▶ _TASK DESCRIPTION_:
Output each entry exactly; skip nothing.

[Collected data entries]
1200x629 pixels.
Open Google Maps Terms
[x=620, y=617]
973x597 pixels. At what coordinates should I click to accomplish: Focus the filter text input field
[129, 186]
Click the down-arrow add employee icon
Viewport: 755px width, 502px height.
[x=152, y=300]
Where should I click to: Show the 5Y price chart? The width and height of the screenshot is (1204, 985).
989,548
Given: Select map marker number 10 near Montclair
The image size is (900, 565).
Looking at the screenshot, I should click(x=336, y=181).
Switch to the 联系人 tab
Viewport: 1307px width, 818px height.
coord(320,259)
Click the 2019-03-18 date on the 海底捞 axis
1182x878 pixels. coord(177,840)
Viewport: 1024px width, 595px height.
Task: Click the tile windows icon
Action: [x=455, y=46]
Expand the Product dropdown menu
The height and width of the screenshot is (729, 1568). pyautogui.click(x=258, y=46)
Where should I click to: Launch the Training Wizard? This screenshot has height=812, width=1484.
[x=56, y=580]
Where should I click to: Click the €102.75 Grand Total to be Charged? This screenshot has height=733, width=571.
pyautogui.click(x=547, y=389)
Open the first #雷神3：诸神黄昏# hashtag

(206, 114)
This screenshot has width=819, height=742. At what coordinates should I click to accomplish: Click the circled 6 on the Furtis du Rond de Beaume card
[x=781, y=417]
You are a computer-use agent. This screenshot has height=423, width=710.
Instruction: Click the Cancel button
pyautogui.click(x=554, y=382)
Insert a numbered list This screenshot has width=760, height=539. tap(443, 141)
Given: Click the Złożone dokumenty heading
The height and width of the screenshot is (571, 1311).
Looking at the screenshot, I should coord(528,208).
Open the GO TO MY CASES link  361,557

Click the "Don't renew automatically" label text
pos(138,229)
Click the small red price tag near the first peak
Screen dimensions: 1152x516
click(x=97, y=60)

▶ _SOLUTION TO THIS EXERCISE_:
1200x629 pixels.
Open Google Maps Terms
[x=620, y=617]
973x597 pixels. At what coordinates should I click to accomplish: Focus the filter text input field
[129, 186]
Click the down-arrow add employee icon
Viewport: 755px width, 502px height.
[x=152, y=300]
Where should I click to: Show the 5Y price chart? The width and height of the screenshot is (1204, 985).
989,548
Given: Select map marker number 10 near Montclair
The image size is (900, 565).
Looking at the screenshot, I should click(x=336, y=181).
Switch to the 联系人 tab
Viewport: 1307px width, 818px height.
coord(320,259)
Click the 2019-03-18 date on the 海底捞 axis
1182x878 pixels. coord(177,840)
Viewport: 1024px width, 595px height.
Task: Click the tile windows icon
Action: [x=455, y=46]
Expand the Product dropdown menu
The height and width of the screenshot is (729, 1568). pyautogui.click(x=258, y=46)
Where should I click to: Launch the Training Wizard? This screenshot has height=812, width=1484.
[x=56, y=580]
Where should I click to: Click the €102.75 Grand Total to be Charged? This screenshot has height=733, width=571.
pyautogui.click(x=547, y=389)
Open the first #雷神3：诸神黄昏# hashtag

(206, 114)
This screenshot has width=819, height=742. At what coordinates should I click to accomplish: Click the circled 6 on the Furtis du Rond de Beaume card
[x=781, y=417]
You are a computer-use agent. This screenshot has height=423, width=710.
Instruction: Click the Cancel button
pyautogui.click(x=554, y=382)
Insert a numbered list This screenshot has width=760, height=539. tap(443, 141)
Given: Click the Złożone dokumenty heading
The height and width of the screenshot is (571, 1311).
Looking at the screenshot, I should coord(528,208).
Open the GO TO MY CASES link  361,557

Click the "Don't renew automatically" label text
pos(138,229)
Click the small red price tag near the first peak
Screen dimensions: 1152x516
click(x=97, y=60)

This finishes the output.